## Alıntı:
★ ★ ★ ★ ★

İktidarların neo-liberal aşırılıkları ve yozlaşmaları karşısında halkların her yerde ve Türkiye’de Gezi Eylemi’nde söylediği tam da bu değil midir?

Gezi Parkı Direnişi, siyasal iktidara dönük eleştiri olgusuyla sınırlı kalmadı, sanatsal, ekinsel etkinliklere, çalışmalara da uzandı, bilimsel, ahlâksal vb. alanlara sızarak enikonu bir silkelenmenin/ uyanışın önünü açtı.
“Gezi Parkı Direnişi güncel sanata nasıl dokundu” mu?

Mesela rekor satışlarla, “yıldızı parlayan” mahallelerdeki sergi açılışlarıyla gündeme gelmek istemeyen sanatçılar için bir açık kapı oldu Gezi. Zaten son dönemlerde - galeri vitrinlerinin arkasından da olsa - bir isyan hâli başlamıştı. Sermayenin tahakkümüne, “müze-dükkân”lara, sanatçılara imzalatılan tuhaf sözleşmelere karşı sesler yükseliyordu.

Parkı yalnız bırakmayan sanatçılardan Banu Cennetoğlu, “Son dönemde ‘sanat’taki tıkanmışlık” ve “gülünçleşen sanat ve güç ilişkisi”nden dem vuruyor, “Yazılacak basın bültenleri, sergi ‘konsept’leri ezberden gelmez artık bundan sonra” diyordu.

★ ★ ★ ★ ★

## Sağlanan malzeme:
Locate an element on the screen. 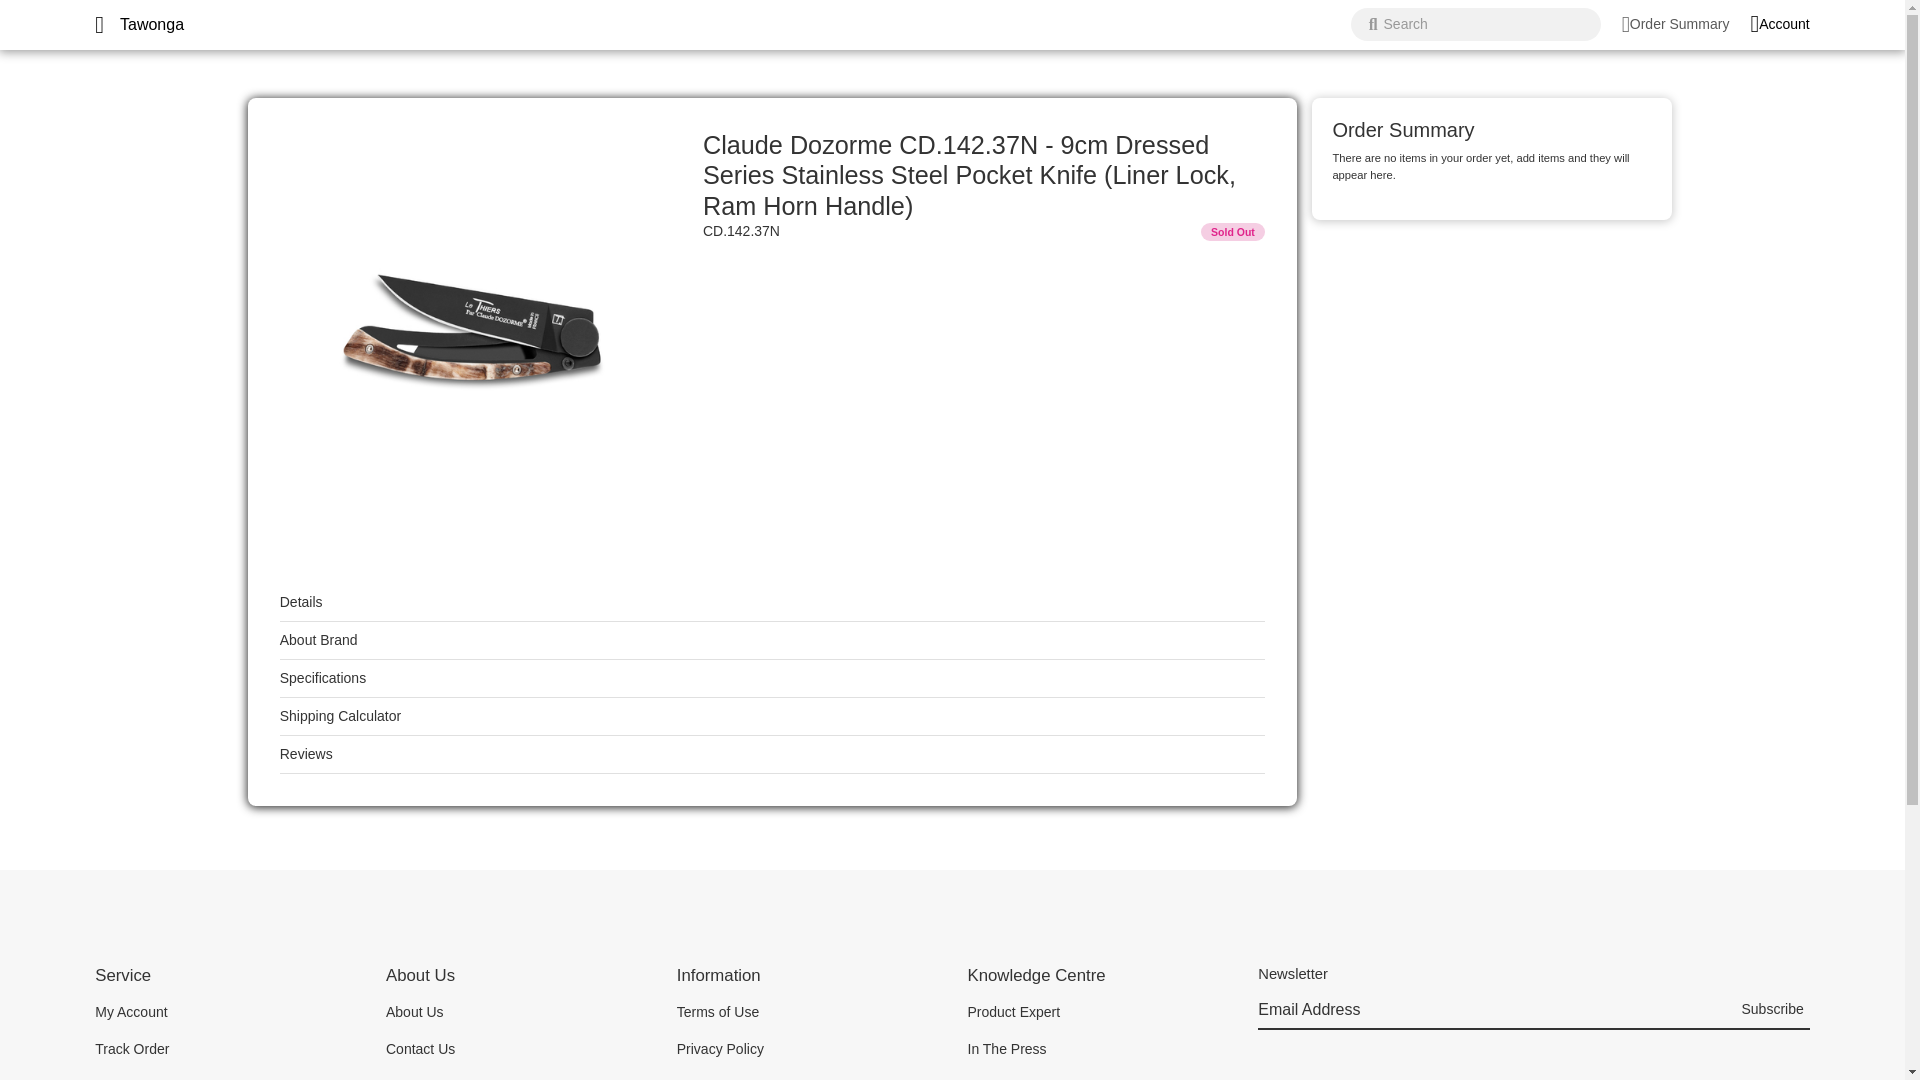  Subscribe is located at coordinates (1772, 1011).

★ ★ ★ ★ ★

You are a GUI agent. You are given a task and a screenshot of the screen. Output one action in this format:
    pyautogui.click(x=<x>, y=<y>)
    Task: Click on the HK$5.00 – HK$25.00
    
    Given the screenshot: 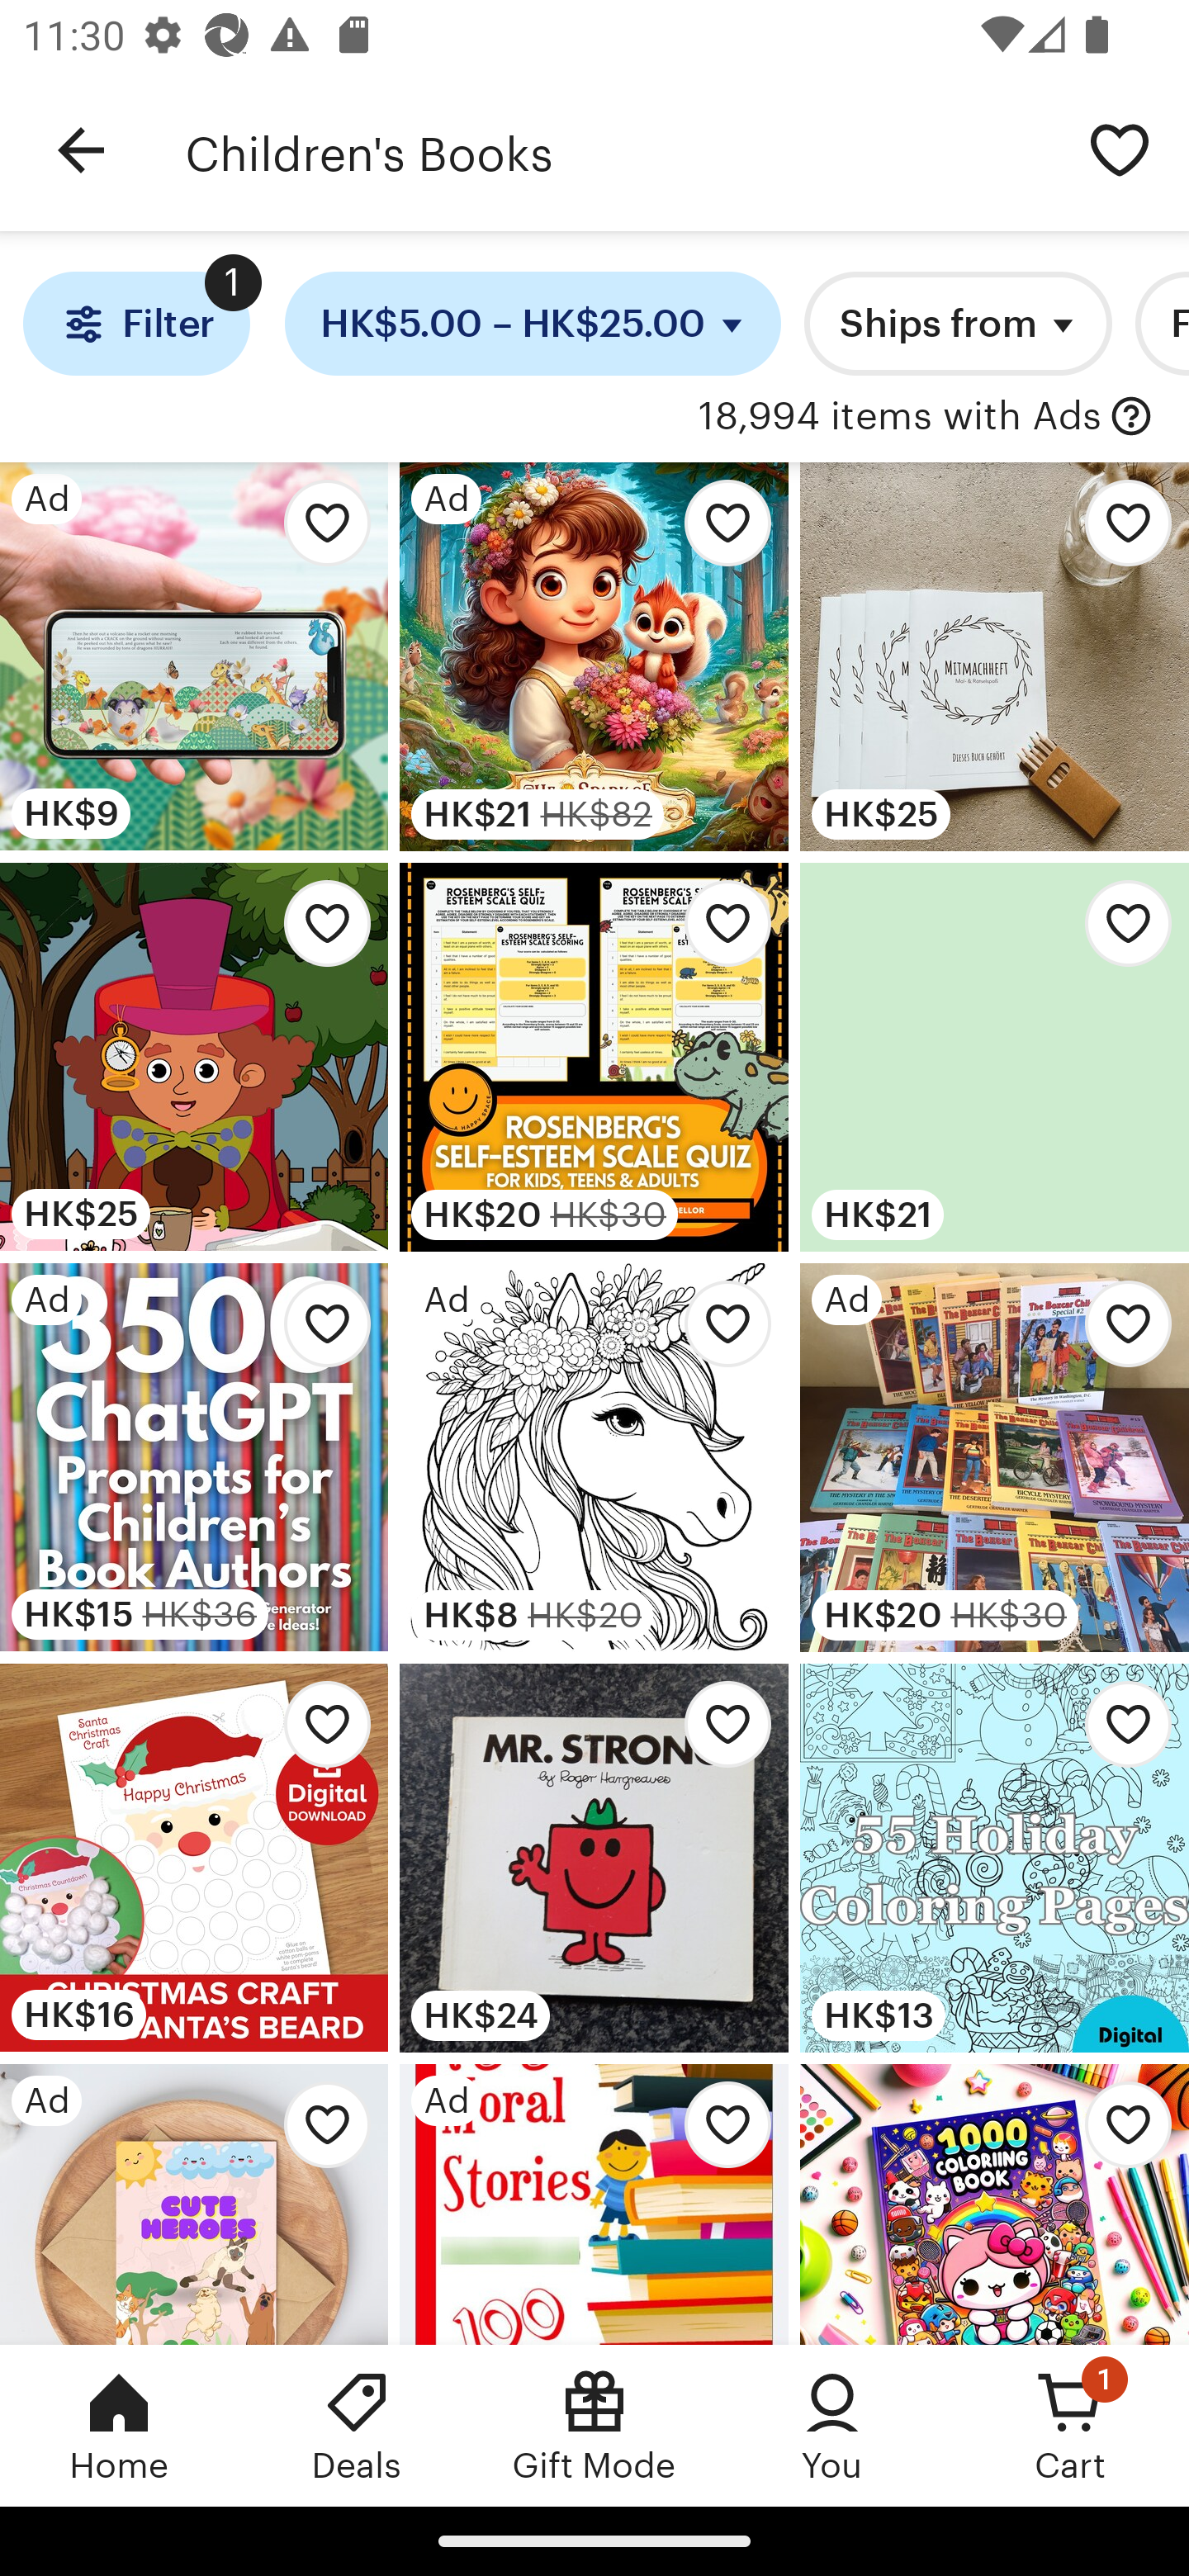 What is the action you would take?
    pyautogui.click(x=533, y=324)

★ ★ ★ ★ ★

## Görev yönergesi:
Alıntıya göre, parkı yalnız bırakmayan sanatçılardan hangisi sanattaki tıkanmışlıktan söz ediyor? Bu malzemenin buradaki işle hiçbir ilgisi yok.

## Görev çözümü:
Banu Cennetoğlu.